La ventilation d'un poulailler constitue un des principaux problèmes à résoudre pour l'éleveur moyen. La plupart des gens essaye de garder le local au chaud plutôt qu'au sec. C'est aussi vrai en été qu'en hiver. En hiver, nous ressentons beaucoup plus le froid si nos vêtements sont mouillés que s'ils sont secs. Une volaille placée dans un poulailler humide aura nettement plus froid que si elle se trouve dans un bâtiment sec. Il est préfé­rable d'avoir un poulailler froid pour le main­tenir au sec. En été, une volaille sera affec­tée par un taux d'humidité trop élevé dans l'air car les oiseaux dans leur ensemble, n'ont pas de glande leur permettant de transpirer. Si, dans un poulailler l'air est saturé, cela va interférer gravement avec la respiration des animaux et la purification de leur sang. La quasi totalité de l'humidité provient de la res­piration et des déjections.

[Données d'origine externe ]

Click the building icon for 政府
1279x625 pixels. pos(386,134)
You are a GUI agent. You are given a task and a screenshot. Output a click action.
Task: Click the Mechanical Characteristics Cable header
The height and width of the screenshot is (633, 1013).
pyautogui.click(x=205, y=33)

Installez un nid pour 6 poules. Si les nids sont sombres, les oiseaux seront moins ten­tés de manger leurs oeufs et viendront plus facilement y pondre. Prévoyez 20 à 30 centi­mètres de perchoir pour chaque sujet adulte. Acrrochez les perchoirs au plafond avec du fil de fer ou des chaînes pour faciliter le net­toyage.

Enfin, vous placerez les abreuvoirs au‑des­sus du sol afin que les volailles ne puissent projeter de la litière dans l'eau de boisson.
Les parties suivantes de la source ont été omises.